イチロー氏は「全てが揃った素晴らしいプレーヤー」

Q.松井さんにとってイチローさんはどんな存在でしたか?

松井さん:オリックスの頃から素晴らしいプレーヤーだなと思ってずっと見ていました。
ご縁という意味では、実は中学のときに同じ大会に出ていたんですけどね。お互いその頃は認識していなかったですし、高校時代も練習試合を金沢と(イチローさんの出身校の)愛工大名電(愛知)の両方でやりましたし、遠いようで実は近かかったみたいな。そういう感じはあります。

Q.日本人メジャーリーガーとして一時代を共に歩んできた間柄ですし、タイプの違うバッターでとにかく注目されていたと思うんですけど、現役当時イチローさんに対して感じる思いは?

松井さん:私の中ではもちろん選手としてもバッターとしてもちょっとタイプが違うっていう感じだったんで、例えばイチローさんに嫉妬するとか、そういうことは全くなかったです。負けないように何とかしようとか全くなかったですし、任されている打順も違う。外野っていう意味では一緒だったかもしれないですけど、チームも全然違うチームだし、そういう意味でイチローさん個人をすごい意識したということはないです。もう全てが揃った素晴らしいプレーヤー、素晴らしい1番バッターであり、守備も走塁も完璧にこなすと。客観的な目では見ています。

Q.イチローさんも、同じ注目される日本人として、メジャーの舞台でプレーする存在がいたというのは、とても幸せなことだったと話されていました。

松井さん:そう言っていただけると嬉しいです。私はライバルっていうにはちょっと大きすぎるというか、やっぱりメジャーの中で、置かれている選手としてのポジション的にも、“イチロー”って大きいですよね。私は目立つチームにいたかもしれないけど、ヤンキースの選手の一人なので。そういう意味ではもちろん同じ日本人という部分もありますけど、イチローさんはもうシアトル、大きく言えば「シアトル=イチロー」みたいな。そのぐらいのイメージで見ています。

Q.いろんな記録を積み重ねたイチローさんの活躍は、松井さんにどんな影響がありましたか?

松井さん:いやもうただ単に素晴らしいと思いながらも、「まあイチローさんだったらやるよね」みたいな、ある意味当然っぽい感じでもありましたね。だから残している数字はもちろん素晴らしいですけど、それ以上に「イチローさんだったらやるよね」ぐらいな。私はなんとなくそういう感じで受け取ってましたね。

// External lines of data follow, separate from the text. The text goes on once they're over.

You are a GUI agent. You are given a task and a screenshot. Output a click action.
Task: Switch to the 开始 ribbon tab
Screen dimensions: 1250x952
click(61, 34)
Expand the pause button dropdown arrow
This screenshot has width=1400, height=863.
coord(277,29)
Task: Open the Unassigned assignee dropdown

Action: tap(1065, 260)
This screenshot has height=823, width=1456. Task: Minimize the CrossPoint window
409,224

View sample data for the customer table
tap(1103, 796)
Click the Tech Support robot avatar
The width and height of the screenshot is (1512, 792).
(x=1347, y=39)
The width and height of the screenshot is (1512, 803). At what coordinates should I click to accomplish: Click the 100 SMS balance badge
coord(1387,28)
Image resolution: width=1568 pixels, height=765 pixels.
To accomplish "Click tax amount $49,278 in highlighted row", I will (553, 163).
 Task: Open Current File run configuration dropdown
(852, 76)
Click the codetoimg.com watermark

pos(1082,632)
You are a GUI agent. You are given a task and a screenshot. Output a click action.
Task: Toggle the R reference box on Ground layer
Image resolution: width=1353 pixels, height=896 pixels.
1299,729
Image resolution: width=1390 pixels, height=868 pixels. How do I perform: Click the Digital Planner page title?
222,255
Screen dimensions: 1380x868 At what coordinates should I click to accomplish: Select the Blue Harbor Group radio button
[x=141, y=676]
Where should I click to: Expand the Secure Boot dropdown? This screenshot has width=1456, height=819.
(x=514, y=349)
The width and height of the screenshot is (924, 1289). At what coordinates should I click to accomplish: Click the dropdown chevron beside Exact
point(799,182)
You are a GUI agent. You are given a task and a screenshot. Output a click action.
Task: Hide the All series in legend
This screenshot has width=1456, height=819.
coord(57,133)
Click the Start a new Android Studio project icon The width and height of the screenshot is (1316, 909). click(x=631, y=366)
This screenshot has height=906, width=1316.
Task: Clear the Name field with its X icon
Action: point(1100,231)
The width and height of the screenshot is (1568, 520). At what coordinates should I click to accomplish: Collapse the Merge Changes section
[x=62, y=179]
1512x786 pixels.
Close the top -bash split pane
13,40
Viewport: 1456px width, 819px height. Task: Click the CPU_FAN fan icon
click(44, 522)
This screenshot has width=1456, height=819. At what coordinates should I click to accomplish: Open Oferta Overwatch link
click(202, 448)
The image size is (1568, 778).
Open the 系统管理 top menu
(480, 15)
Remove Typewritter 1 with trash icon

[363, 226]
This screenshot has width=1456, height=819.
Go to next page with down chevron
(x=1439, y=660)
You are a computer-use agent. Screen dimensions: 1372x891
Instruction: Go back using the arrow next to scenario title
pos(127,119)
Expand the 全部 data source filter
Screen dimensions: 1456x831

Q.引退後のイチローさんの活躍をどう思われていますか?

松井さん:こういう活動ももちろんそうですし、高校野球にもよく教えに行かれているという報道を目にしていますので、イチローさんの思いが何かあるんじゃないかなと。やはり特別な数字を残した方ですし、特別な経験をされてきた方なので。自分の身に付けている技術というものは、たくさんおありになるでしょうから、それを次の世代に伝えていくというのはまたイチローさんの何か搔き立てるものになっているんじゃないかなと思います。